エースコック『ワンタンメン』開発の鍵は“手延べそうめん”と“松茸”?60年間愛され続けた理由に迫る

2023年6月1日

今ほどインスタントラーメンがポピュラーじゃなかった60年前、いち早く市場に登場した、エースコックの「ワンタンメン」。現在まで多くの人に愛され続けるロングセラー商品だが、“いち早く”ということは、当時は類似商品も少なく手探り状態での開発となったはずだ。

そんなワンタンメンも、2023年で誕生から60周年を迎える。その背景には、一体どんな試行錯誤があったのだろうか。今回はエースコック株式会社の担当者に、ワンタンメンの知られざる誕生秘話を聞いた。

2023年で誕生から60周年を迎えたエースコック「ワンタンメン」。あのCMソングには続きが!


開発の鍵は「手延べそうめん職人」と「松茸風味調味料」!

今日では即席麺の一大メーカーとして知られるエースコック。社内ではワンタンメンの発売に至る以前からインスタントラーメンの開発を行っていたというが、あるとき、創業者の村岡慶二氏は「どうしたらもっとおいしいインスタントラーメンを作ることができるか」を悩み続けた末、1つのアイデアが浮かんだそうだ。

「村岡は、麺が持つ“つるつる感”と、もやしなどの“シャキシャキ感”の食感の違いがおいしさを生み出すということに気づき、『1つのインスタントラーメンで2つの食感を楽しめるようにすればどうか』『幅広い麺と細い麺とで、食感の違いを出せばおいしくなるのではないか』と考えました。その発想から、幅の広い『ワンタン』が入ったラーメンの開発を始めることにしたと言われています」

手延べそうめん職人だった開発者が、たった1人で完成させたという


なんと、当時のエースコックの開発チームの中に手延べそうめんの職人がいたそうだ。その職人がインスタントラーメンに最適なワンタンの食感や長さなどの調整を担当し、試行錯誤の末、たった1人でワンタンメンのワンタンを完成させたという。一方、麺とワンタンのバランスにこそ納得した村岡氏だが、それに合わせるスープにはなかなかOKを出さず、開発チームは苦戦を強いられた。

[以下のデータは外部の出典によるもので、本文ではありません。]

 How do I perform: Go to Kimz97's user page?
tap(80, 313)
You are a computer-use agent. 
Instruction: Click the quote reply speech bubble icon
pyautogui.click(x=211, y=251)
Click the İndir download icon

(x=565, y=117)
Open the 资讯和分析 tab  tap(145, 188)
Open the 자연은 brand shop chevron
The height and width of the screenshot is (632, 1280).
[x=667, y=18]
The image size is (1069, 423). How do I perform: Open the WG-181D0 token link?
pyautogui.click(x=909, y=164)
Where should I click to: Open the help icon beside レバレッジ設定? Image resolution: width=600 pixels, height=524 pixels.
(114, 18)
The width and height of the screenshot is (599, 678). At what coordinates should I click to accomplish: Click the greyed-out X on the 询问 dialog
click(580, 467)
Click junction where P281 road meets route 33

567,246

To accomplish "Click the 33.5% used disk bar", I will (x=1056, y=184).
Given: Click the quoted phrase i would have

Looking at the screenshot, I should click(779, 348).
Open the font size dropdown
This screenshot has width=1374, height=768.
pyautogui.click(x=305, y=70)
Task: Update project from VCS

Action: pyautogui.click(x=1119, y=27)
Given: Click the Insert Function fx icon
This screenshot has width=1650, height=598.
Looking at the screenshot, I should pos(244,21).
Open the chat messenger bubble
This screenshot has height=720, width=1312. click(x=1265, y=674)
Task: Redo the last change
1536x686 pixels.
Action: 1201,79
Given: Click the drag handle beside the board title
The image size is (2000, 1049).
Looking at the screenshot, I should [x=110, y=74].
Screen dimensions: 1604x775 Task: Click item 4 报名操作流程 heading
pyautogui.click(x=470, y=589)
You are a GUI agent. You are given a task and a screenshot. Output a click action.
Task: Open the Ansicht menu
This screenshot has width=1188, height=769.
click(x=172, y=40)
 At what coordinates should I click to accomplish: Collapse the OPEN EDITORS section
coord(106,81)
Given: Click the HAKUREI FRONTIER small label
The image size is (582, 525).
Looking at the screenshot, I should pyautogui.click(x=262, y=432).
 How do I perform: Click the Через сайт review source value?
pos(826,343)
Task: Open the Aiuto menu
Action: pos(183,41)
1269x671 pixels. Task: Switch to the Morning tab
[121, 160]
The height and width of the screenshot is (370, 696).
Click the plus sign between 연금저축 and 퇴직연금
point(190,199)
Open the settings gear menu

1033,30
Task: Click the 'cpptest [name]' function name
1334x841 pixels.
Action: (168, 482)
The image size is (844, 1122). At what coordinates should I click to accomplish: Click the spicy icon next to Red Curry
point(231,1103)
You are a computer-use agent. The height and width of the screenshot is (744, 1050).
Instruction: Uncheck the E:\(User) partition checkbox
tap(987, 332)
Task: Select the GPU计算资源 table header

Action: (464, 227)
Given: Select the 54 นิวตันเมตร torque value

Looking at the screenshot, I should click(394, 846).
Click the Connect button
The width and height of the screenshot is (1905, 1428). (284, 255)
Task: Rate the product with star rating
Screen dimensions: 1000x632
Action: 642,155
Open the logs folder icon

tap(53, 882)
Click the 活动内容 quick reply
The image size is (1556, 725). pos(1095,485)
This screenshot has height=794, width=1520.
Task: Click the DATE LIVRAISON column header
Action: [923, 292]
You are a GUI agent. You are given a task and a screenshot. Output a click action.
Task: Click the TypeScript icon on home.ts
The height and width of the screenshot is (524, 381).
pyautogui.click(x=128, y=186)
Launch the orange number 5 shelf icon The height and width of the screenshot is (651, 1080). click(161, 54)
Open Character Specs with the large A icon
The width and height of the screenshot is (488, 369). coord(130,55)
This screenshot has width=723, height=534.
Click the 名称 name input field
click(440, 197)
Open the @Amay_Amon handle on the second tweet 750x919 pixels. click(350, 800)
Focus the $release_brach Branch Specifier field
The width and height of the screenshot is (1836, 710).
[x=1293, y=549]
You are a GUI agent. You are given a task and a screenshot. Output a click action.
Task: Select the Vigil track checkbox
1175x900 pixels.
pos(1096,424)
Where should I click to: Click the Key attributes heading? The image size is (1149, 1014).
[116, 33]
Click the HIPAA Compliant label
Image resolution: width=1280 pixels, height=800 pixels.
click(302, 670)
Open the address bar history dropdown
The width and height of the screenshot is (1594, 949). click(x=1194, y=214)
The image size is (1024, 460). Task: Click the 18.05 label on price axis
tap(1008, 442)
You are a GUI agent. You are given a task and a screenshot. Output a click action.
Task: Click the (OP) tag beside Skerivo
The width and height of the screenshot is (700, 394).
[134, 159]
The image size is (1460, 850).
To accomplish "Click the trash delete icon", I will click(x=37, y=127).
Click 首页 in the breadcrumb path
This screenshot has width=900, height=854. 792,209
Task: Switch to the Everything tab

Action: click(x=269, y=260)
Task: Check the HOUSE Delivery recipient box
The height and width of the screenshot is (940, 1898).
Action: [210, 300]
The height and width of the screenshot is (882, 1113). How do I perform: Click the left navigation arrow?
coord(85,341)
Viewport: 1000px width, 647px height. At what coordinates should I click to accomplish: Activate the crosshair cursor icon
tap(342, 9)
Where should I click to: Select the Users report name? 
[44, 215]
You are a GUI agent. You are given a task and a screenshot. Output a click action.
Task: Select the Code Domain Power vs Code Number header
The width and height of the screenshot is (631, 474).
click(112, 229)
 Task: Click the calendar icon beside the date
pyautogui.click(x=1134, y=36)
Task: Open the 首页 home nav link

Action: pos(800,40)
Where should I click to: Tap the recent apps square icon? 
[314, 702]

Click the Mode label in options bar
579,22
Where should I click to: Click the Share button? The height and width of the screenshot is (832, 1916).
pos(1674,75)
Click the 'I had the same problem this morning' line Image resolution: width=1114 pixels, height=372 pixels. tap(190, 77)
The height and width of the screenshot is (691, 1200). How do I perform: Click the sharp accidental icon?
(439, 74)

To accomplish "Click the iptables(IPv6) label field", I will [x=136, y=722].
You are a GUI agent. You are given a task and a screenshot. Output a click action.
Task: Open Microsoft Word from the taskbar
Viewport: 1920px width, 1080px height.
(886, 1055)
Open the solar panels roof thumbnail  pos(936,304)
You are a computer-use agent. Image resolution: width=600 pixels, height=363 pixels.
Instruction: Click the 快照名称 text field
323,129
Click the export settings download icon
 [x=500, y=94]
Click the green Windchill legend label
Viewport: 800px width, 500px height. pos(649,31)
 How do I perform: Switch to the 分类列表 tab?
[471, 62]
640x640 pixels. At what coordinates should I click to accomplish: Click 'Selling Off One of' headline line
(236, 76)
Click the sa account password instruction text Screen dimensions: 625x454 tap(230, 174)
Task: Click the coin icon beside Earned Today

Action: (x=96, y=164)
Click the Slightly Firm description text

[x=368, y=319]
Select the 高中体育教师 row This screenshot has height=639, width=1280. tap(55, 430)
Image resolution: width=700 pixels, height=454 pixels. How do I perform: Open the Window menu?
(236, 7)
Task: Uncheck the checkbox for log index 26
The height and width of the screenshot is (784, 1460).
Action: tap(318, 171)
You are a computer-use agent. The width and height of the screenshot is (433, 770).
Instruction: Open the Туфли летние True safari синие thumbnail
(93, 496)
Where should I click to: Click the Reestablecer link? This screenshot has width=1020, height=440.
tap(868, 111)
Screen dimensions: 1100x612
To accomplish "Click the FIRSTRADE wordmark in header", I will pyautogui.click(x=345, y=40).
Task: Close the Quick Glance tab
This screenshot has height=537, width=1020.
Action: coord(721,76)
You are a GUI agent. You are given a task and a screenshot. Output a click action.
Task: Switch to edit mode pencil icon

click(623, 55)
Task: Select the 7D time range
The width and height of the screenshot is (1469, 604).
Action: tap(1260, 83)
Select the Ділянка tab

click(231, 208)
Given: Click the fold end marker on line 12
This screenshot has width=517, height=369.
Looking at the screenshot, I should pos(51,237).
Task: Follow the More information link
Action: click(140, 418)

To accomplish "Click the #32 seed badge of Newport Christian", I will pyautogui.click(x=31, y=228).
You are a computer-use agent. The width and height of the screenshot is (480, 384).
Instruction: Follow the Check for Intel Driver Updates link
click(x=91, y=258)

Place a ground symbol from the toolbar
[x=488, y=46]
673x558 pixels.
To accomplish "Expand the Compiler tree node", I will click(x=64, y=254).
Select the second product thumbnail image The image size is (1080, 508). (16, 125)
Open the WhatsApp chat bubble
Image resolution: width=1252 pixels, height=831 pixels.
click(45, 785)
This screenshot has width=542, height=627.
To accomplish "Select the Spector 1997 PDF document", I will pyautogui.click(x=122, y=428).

「当時のスープの担当者が、オニオン・ガーリック、山椒、柚子などさまざまな旨味を加えておいしいスープを作ったものの、村岡はなかなかOKを出しませんでした。社員旅行にも行かずにスープの開発に打ち込んでいた担当者ですが、ある日のこと、ふと研究室の棚にあった松茸風味調味料の小瓶が目につき、それまでは松茸風味調味料にそれほど魅力を感じていなかったものの、なんとなく気になって調合してみたそうです。すると、村岡も大絶賛のスープが完成しました」

特徴的なスープもおいしいワンタンメン(左:『ワンタンメン』、右:『ワンタンメン 豚骨しょうゆ』)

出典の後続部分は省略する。